Hello. I've been trying AutoETTR for a sunset timelapse this weekend, and I have some questions about it.

First of all, until now I was shooting using the old bulb ramping feature. When I shoot sunset timelapses, my opinion is that it doesn't matter if the latter shots (the ones at night) have a lower exposure value than the earlier ones; after all, it's supposed to be at night, and if you try to overexpose them so that they match the daylight shots, you'll risk blowing out the lights in the shot. Thus, until now I was using bulb ramping to ramp down the EV value.

I understand that this is not possible with AutoETTR, since its philosphy is to expose always to the right in order to decrease noise, and if you want to ramp down EV, you can always do it later in post. Which is fine... except that sometimes, when it's really dark at night, AutoETTR simply can't increase the exposure anymore. The only way it can do so is by increasing the ISO to ridiculous levels (3200, 6400), which kind of defeats the purpose of avoiding noise. (It happened to me this weekend).

#####

▸ Requirements
1 > Rewrite the AutoETTR post from "First of all, until" to "the EV value.", replacing "bulb ramping" with "exposure ramping".
2 > Continue the post about shooting sunset timelapses with AutoETTR from its last sentence.

#####

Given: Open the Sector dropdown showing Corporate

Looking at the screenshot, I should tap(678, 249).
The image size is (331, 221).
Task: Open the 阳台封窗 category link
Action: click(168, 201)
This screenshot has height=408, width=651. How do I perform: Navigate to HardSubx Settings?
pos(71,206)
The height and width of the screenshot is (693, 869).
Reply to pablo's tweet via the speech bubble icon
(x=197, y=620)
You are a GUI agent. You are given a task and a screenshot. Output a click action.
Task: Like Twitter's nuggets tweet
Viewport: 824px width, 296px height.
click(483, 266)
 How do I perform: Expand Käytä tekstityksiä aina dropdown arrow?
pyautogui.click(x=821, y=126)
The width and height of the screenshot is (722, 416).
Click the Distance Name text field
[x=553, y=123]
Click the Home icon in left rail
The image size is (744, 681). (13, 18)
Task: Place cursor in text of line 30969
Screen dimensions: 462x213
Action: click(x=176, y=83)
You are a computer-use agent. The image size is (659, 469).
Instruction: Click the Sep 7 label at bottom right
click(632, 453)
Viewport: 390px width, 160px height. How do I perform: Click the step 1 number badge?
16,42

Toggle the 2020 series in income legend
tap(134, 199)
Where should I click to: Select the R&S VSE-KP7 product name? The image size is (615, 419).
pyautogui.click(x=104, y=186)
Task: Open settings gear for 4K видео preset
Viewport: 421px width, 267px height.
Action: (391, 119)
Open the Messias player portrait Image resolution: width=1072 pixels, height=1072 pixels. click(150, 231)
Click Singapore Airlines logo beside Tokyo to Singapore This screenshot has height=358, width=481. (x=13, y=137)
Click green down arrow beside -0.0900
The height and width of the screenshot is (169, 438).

#####

▸ Outputs for the tasks
1 >
First of all, until now I was shooting using the old exposure ramping feature. When I shoot sunset timelapses, my opinion is that it doesn't matter if the latter shots (the ones at night) have a lower exposure value than the earlier ones; after all, it's supposed to be at night, and if you try to overexpose them so that they match the daylight shots, you'll risk blowing out the lights in the shot. Thus, until now I was using exposure ramping to ramp down the EV value.

2 >
Thus, I'm wondering if there's any way to "cap" the ISO levels, or the EV values that AutoETTR aims for. One way I'm thinking of doing it is by activating the advance intervalometer and adding keyframes in it for ISO, and then using the "slowest shutter" option. Is there any other way? Or, in more general terms: is there a way to ramp up/down the EV target of AutoETTR + adv_int.mo for situations like these?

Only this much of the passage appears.